BEGIN EXCERPTED DATA
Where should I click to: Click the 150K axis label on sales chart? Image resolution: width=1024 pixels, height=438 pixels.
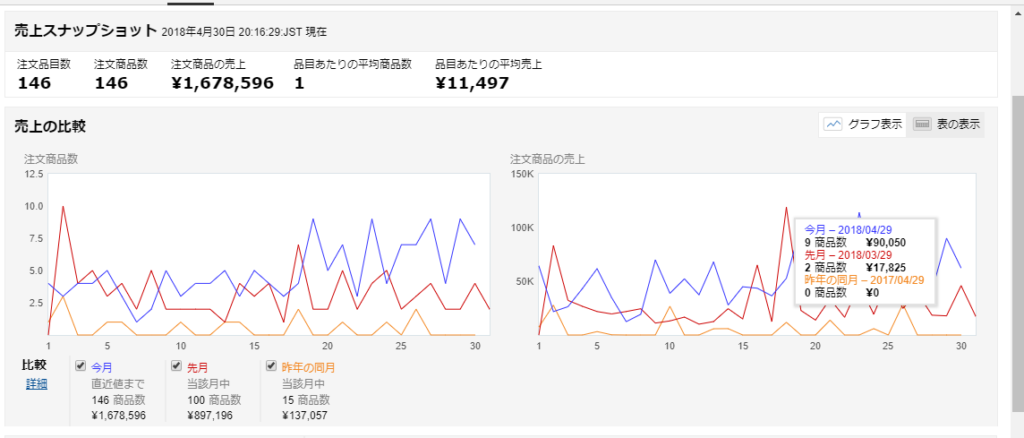(x=522, y=175)
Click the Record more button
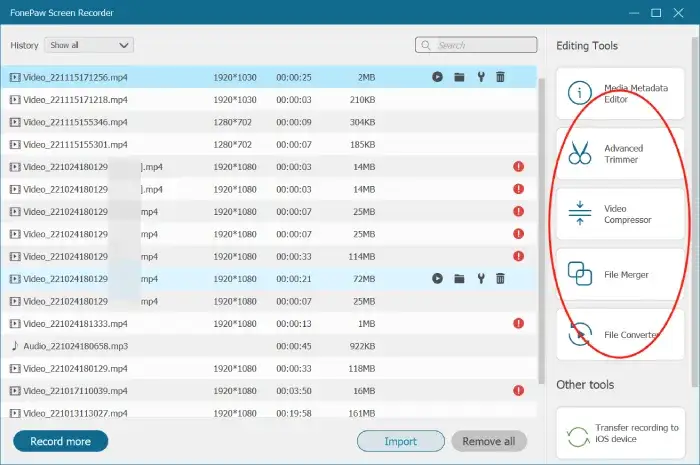Screen dimensions: 700x465 click(x=61, y=441)
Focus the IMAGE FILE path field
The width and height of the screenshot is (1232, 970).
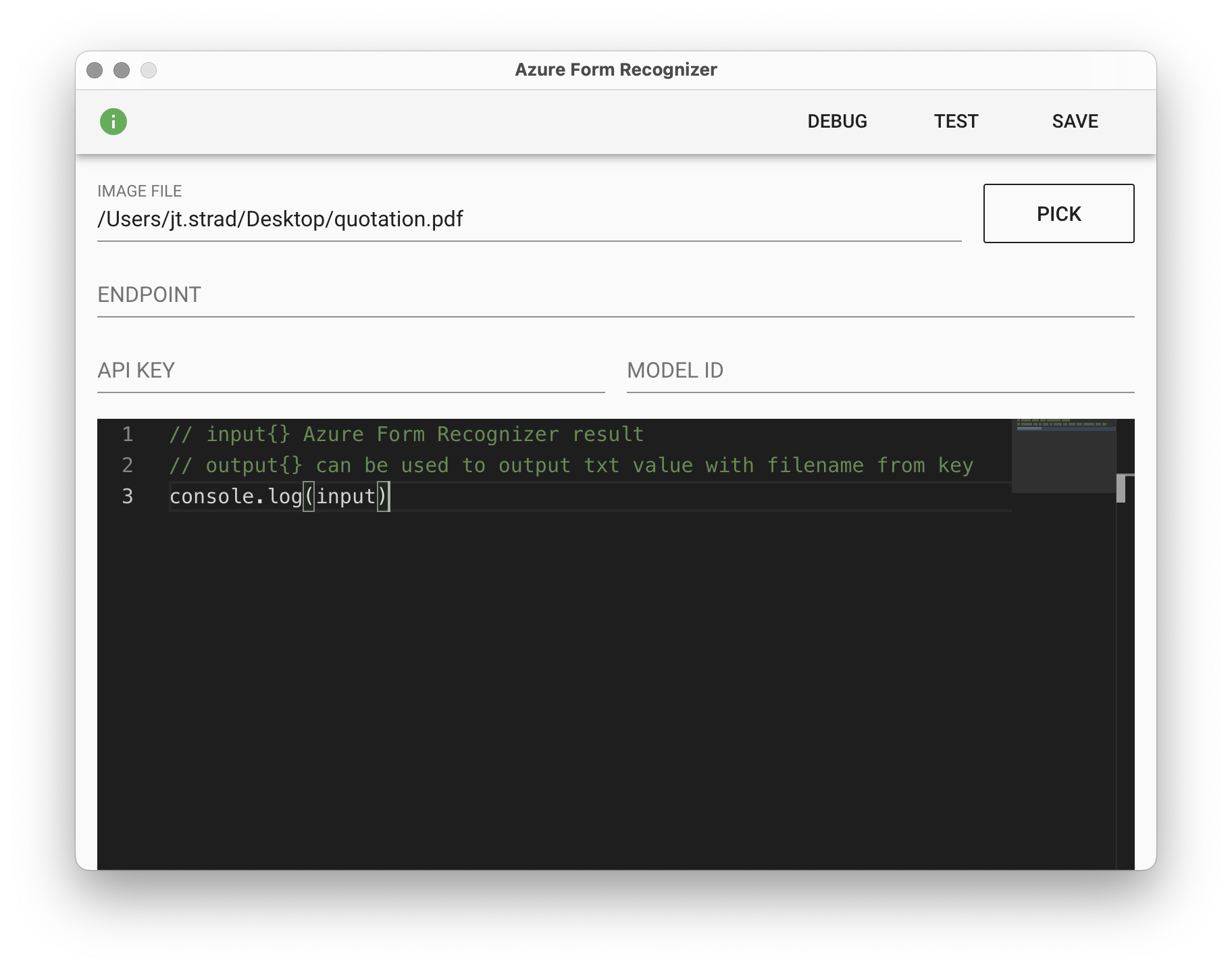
END EXCERPTED DATA
THE TASK: Output the data above verbatim, pictures excluded.

ANSWER TO THE EXERCISE:
Where should I click to: Click the 150K axis label on sales chart? Image resolution: width=1024 pixels, height=438 pixels.
(x=522, y=175)
Click the Record more button
Screen dimensions: 700x465 click(x=61, y=441)
Focus the IMAGE FILE path field
The width and height of the screenshot is (1232, 970).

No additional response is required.